* SELECTED EXTRACT:
▬▬▬▬▬▬▬▬▬▬
What breaks is consistency. Teams often build lifecycle, review, and exception processes around one environment, then discover those controls do not translate cleanly to the other. That creates blind spots in access review, logging, and offboarding. A resilient IAM programme governs identities by policy and control objective, not by where the software happens to run.
Why This Matters for Security Teams
When identity governance is designed for only one deployment model, the control logic often becomes tied to platform-specific assumptions instead of the identity itself. That works until applications move between cloud, on-premises, and hybrid environments, or until a workload is split across control planes. The result is inconsistent lifecycle handling, review coverage gaps, and offboarding that depends on where the identity happened to live rather than what it was allowed to do.
This is not a theoretical issue. NHIMG’s The 2026 Infrastructure Identity Survey found that 67% of organisations still rely heavily on static credentials, a pattern that becomes even more brittle when governance is bolted to a single environment. NIST’s Cybersecurity Framework 2.0 treats identity outcomes as portable security objectives, not deployment-specific rituals, which is the right mental model for multi-environment estates.
In practice, many security teams discover the mismatch only after an access review misses a workload, a secret survives a migration, or an offboarding step fails in the environment nobody considered the “other” one.
How It Works in Practice
A resilient identity governance model starts with policy portability. Instead of defining one set of procedures for cloud and another for on-premises, security teams should define the control objective once and then map it to each platform’s native enforcement points. That usually means aligning identity lifecycle, approval, review, and revocation to the same policy intent across directories, vaults, CI/CD systems, and infrastructure control planes.
For NHI governance, this is especially important because service accounts, API keys, certificates, and workload tokens rarely stay confined to one runtime. NHIMG’s Ultimate Guide to NHIs documents how secrets, excessive privilege, and weak offboarding remain common across enterprises. The practical response is to standardise on short-lived access where possible, centralise authoritative inventory, and make revocation an automated event, not a manual ticket.
▬▬▬▬▬▬▬▬▬▬
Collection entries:

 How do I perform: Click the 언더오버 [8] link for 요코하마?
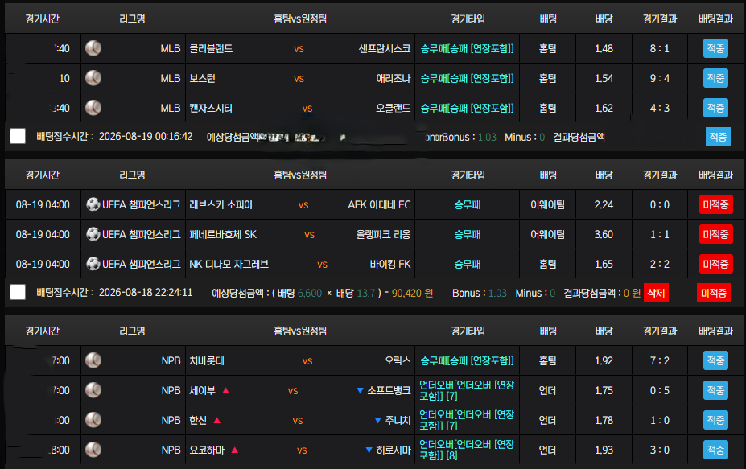[x=467, y=450]
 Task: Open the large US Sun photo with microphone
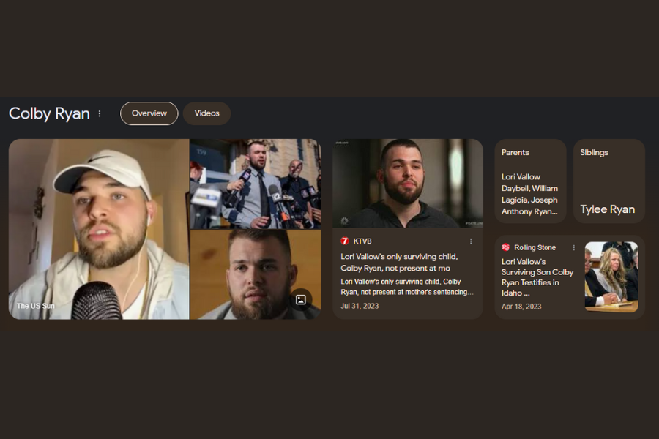coord(99,229)
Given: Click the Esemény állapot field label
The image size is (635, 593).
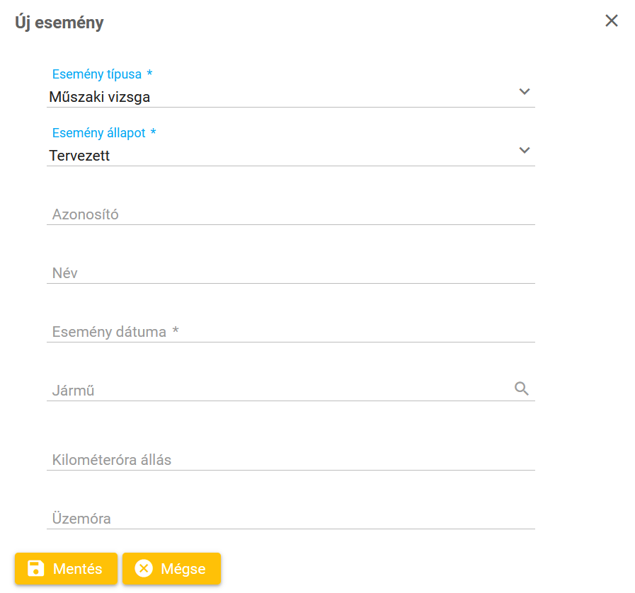Looking at the screenshot, I should (x=99, y=133).
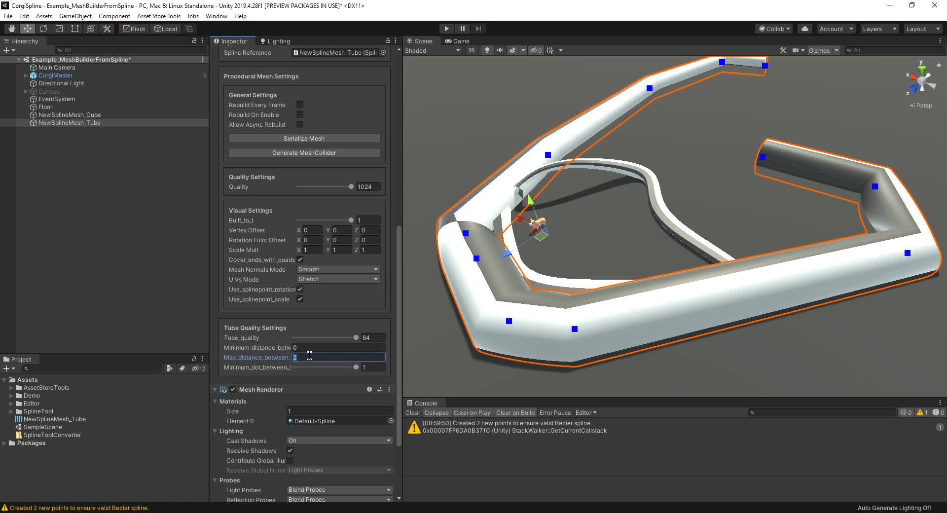
Task: Enable Rebuild Every Frame checkbox
Action: [300, 105]
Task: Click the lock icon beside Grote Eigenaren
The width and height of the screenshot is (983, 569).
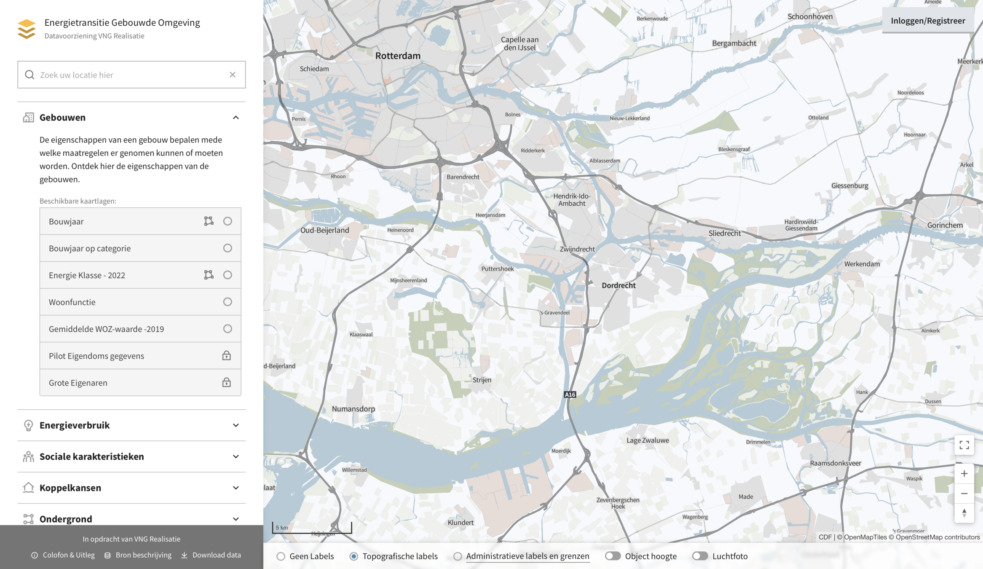Action: 226,383
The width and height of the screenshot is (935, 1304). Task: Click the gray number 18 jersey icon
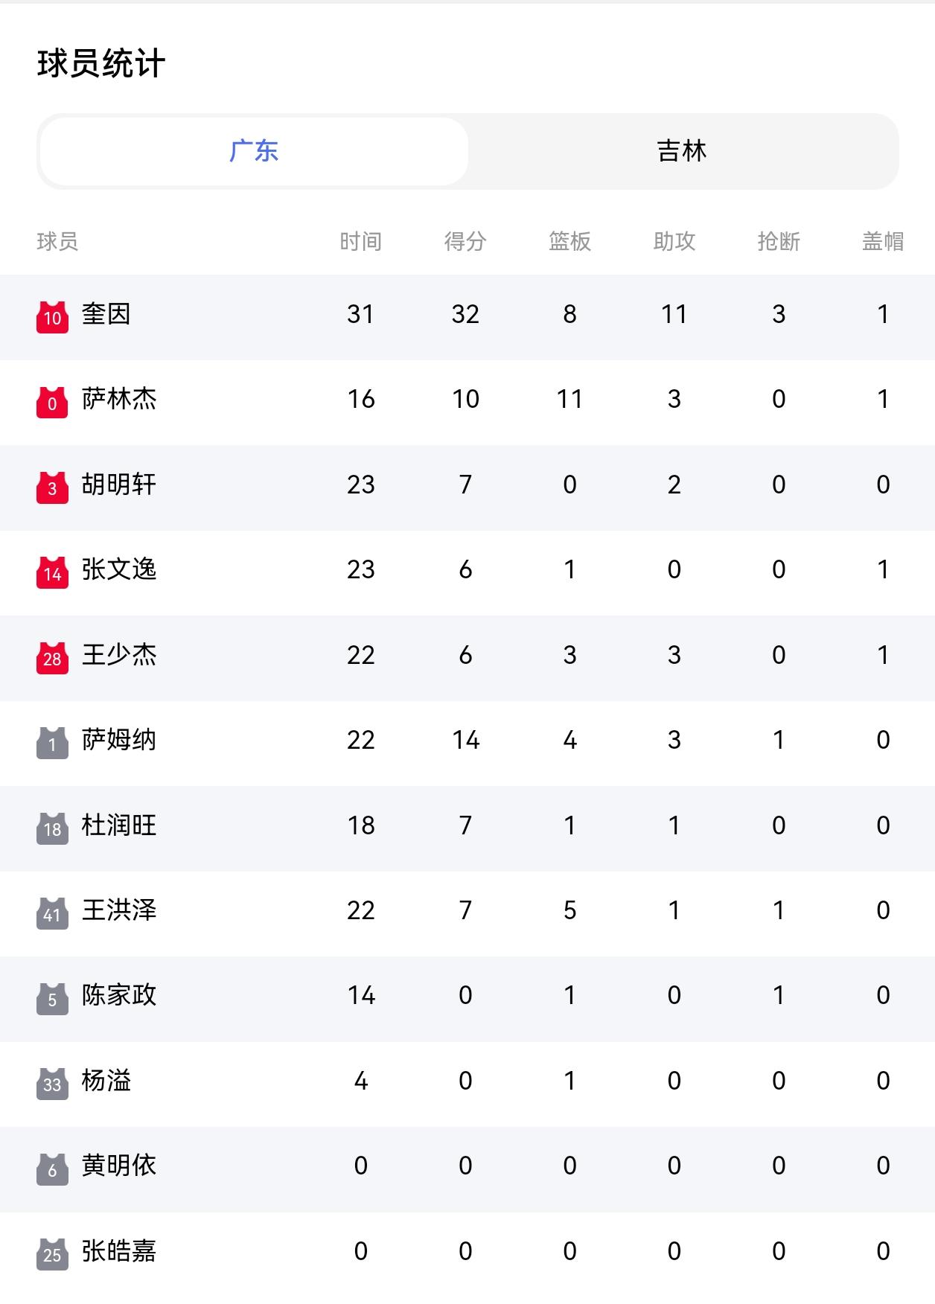52,828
▬▬▬▬▬▬▬▬▬▬
* EXERCISE INSTRUCTIONS:
(A) Using the identity governance passage, answer these:
(i) What three areas does the opening paragraph say develop blind spots?
(ii) What percentage of organisations does the survey report as still relying heavily on static credentials?
(iii) Which framework treats identity outcomes as portable security objectives?
(B) Quote the identity governance passage between "For NHI governance, this" and "a manual ticket.", inclusive.

* SOLUTIONS TO THE TASKS:
(A)
(i) Access review, logging, and offboarding.
(ii) 67%.
(iii) NIST’s Cybersecurity Framework 2.0.

(B)
For NHI governance, this is especially important because service accounts, API keys, certificates, and workload tokens rarely stay confined to one runtime. NHIMG’s Ultimate Guide to NHIs documents how secrets, excessive privilege, and weak offboarding remain common across enterprises. The practical response is to standardise on short-lived access where possible, centralise authoritative inventory, and make revocation an automated event, not a manual ticket.